[What is being asked]:
Return every line of the items below that contains the string "agent".

··· Source material ···

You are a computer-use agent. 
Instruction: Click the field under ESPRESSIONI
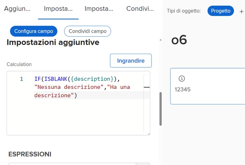pos(72,164)
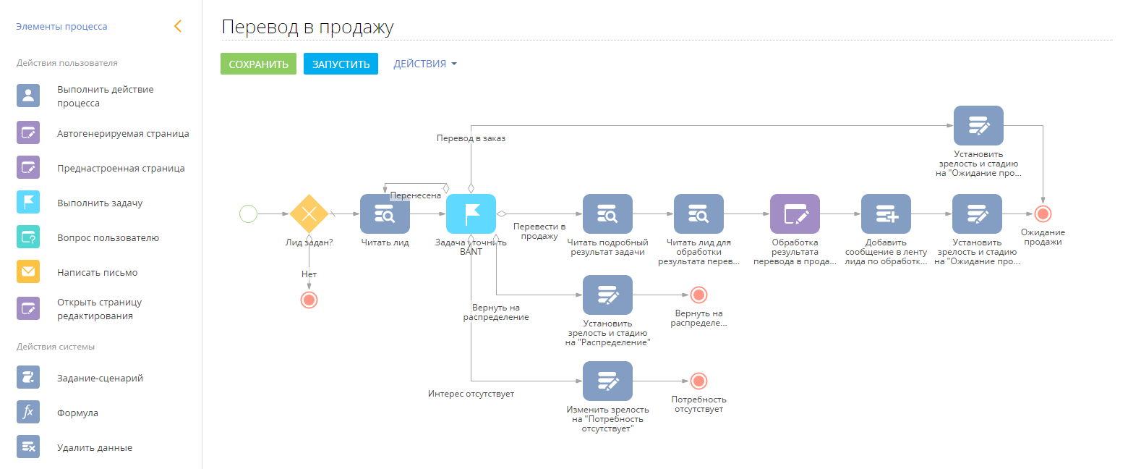Pick the 'Автогенерируемая страница' sidebar icon
The height and width of the screenshot is (469, 1128).
[28, 133]
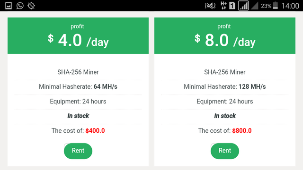Tap the battery icon showing 23%
This screenshot has height=170, width=303.
tap(276, 6)
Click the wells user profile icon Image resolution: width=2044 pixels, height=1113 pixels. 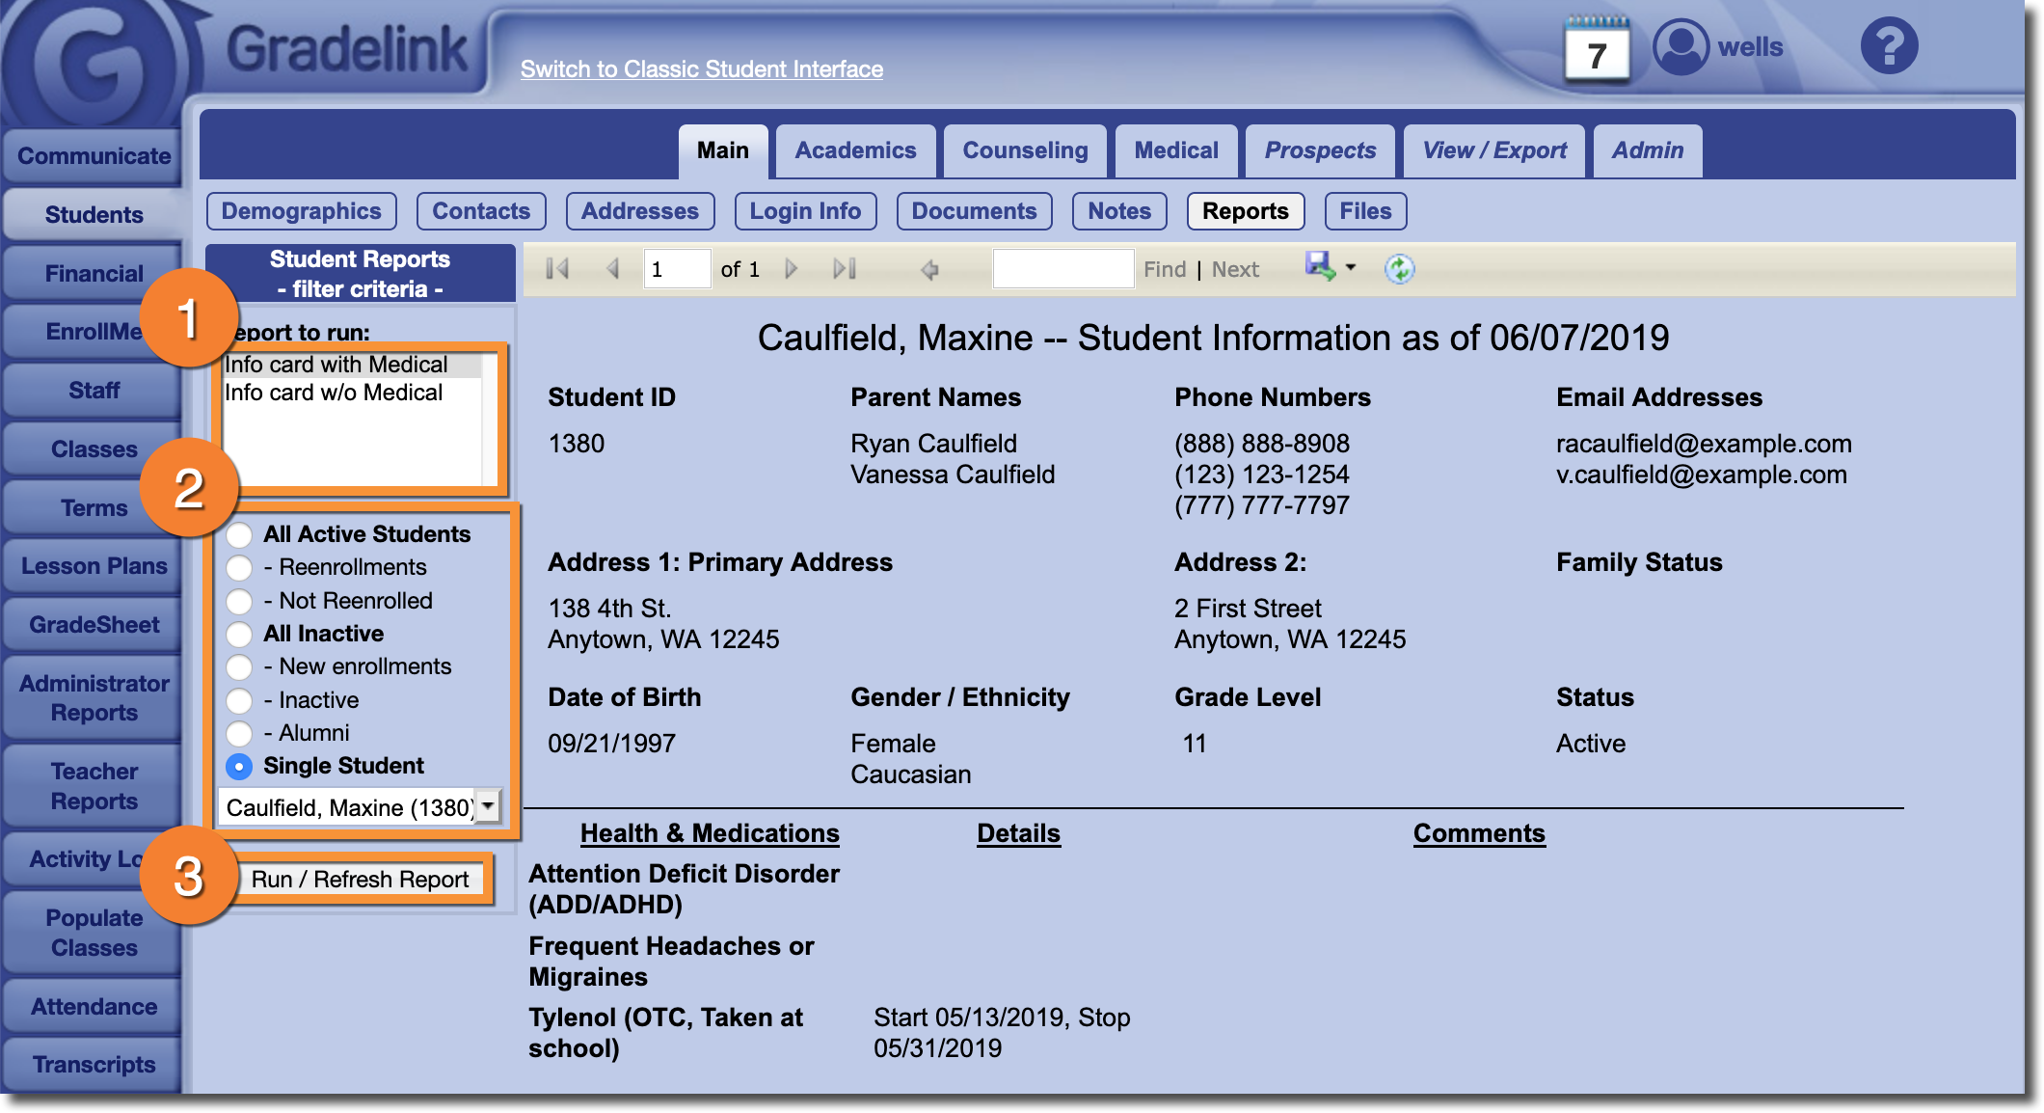point(1681,46)
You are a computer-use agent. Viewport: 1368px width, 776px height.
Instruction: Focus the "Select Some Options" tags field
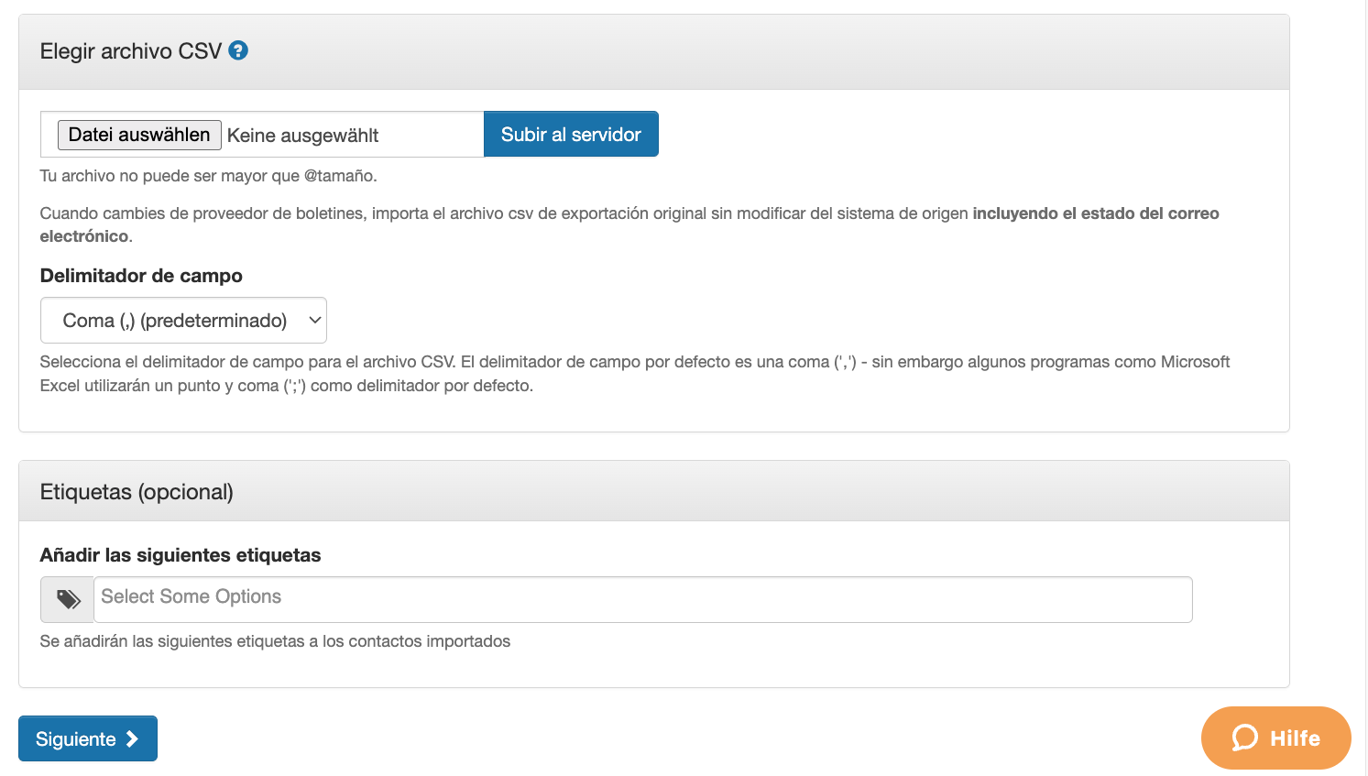pyautogui.click(x=641, y=597)
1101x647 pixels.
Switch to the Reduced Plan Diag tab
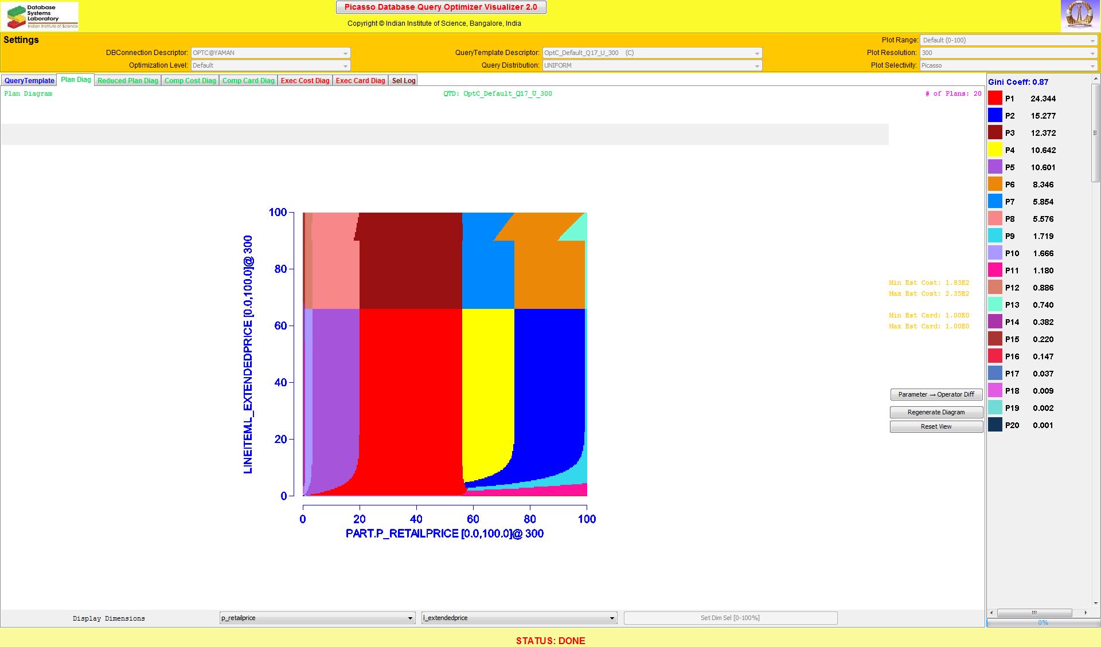[127, 81]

···

[Solution for this problem]:
You are a computer-use agent. 
You are a computer-use agent. Viewport: 1368px width, 776px height.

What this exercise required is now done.